> _OBJECTIFS_:
A – D'après l'extrait, combien d'habitants compte le village de Kpass ?
B – Énumérez tous les groupes ethniques nommés dans l'extrait.
C – Recopiez fidèlement le passage de l'extrait qui commence par « Le préfet a » et se termine par « de Dabou) mardi. ».

> _EXTRAIT DE TEXTE_:
+++

Le préfet a évoqué « une milice » armée de kalachnikov, soulignant que « les jeunes (de la région) n’ont pas ce type d’armes ».

Il a assuré que la situation était « en voie de normalisation » après l’envoi de renforts.

Selon des témoignages d’habitants, des premiers troubles ont commencé lundi et ont dégénéré en affrontements intercommunautaires mardi entre Adioukrous (ethnie locale, réputée favorable à l’opposition) et Dioulas (ethnie du Nord réputée pro-pouvoir).

Un jeune a été tué à coups de machettes à Kpass (en périphérie de Dabou) mardi.

– « Les habitants crient vengeance » –

« Nous avons été agressés hier (mardi) par des individus armés de couteaux, machettes et de gourdins. Nous déplorons la mort d’un élève de 20 ans, tué à l’arme blanche à son domicile par les agresseurs, » a affirmé à l’AFP Gbari Kock Yed, chef du village de Kpass, qui compte un millier d’habitants.

« L’attaque a été menée par des jeunes Malinkés ou Dioulas qui ont incendié une partie de l’école du village, pillé le domicile des enseignants et brutalisé plusieurs villageois », a-t-il détaillé.

+++

> _DONNÉES RECUEILLIES_:
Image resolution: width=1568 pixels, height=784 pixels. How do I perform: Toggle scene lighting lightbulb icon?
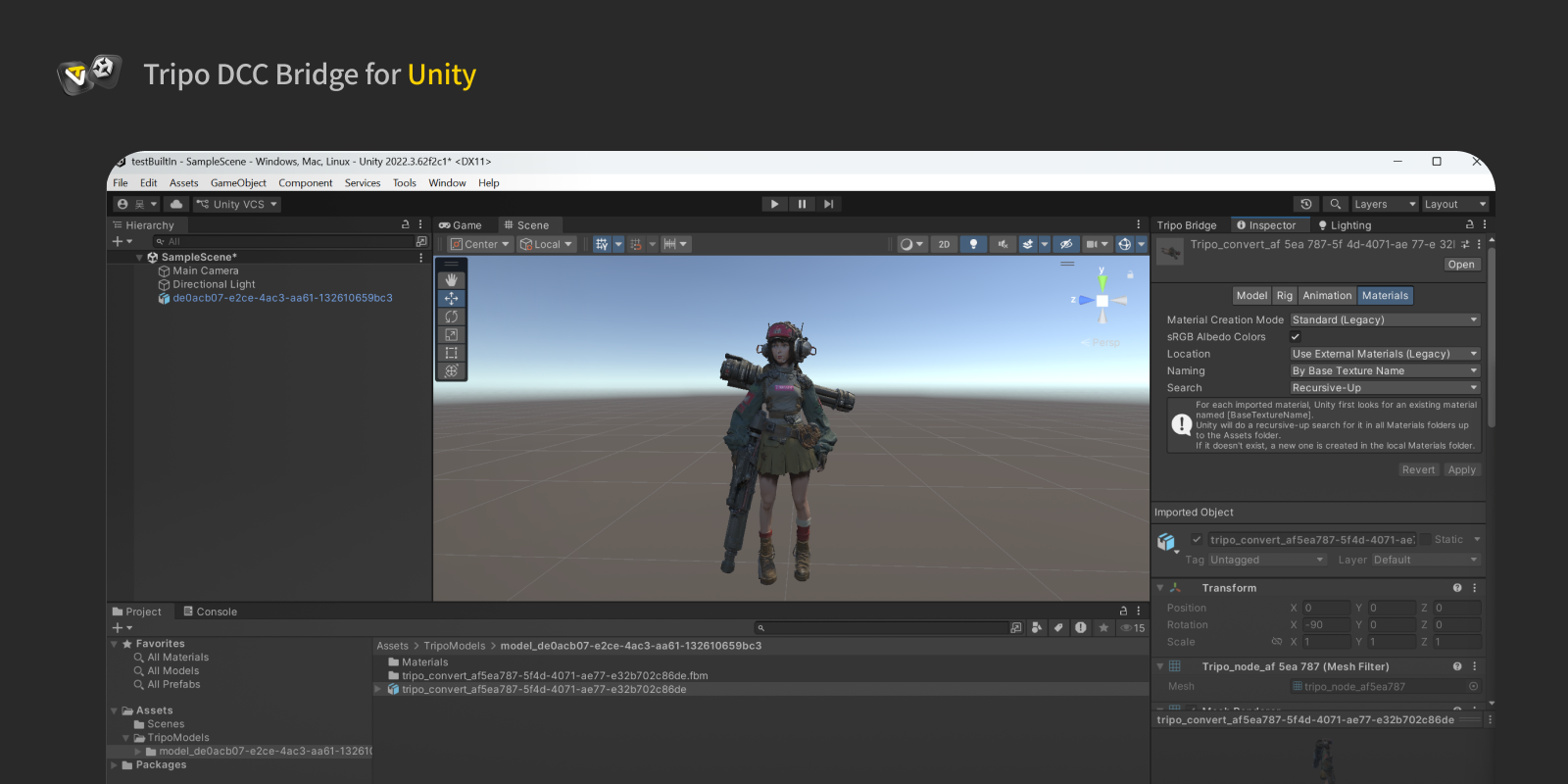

+++

> _RÉPONSES PAR CONSIGNE_:
A – Un millier d'habitants.

B – Adioukrous, Dioulas, Malinkés

C –
Le préfet a évoqué « une milice » armée de kalachnikov, soulignant que « les jeunes (de la région) n’ont pas ce type d’armes ».

Il a assuré que la situation était « en voie de normalisation » après l’envoi de renforts.

Selon des témoignages d’habitants, des premiers troubles ont commencé lundi et ont dégénéré en affrontements intercommunautaires mardi entre Adioukrous (ethnie locale, réputée favorable à l’opposition) et Dioulas (ethnie du Nord réputée pro-pouvoir).

Un jeune a été tué à coups de machettes à Kpass (en périphérie de Dabou) mardi.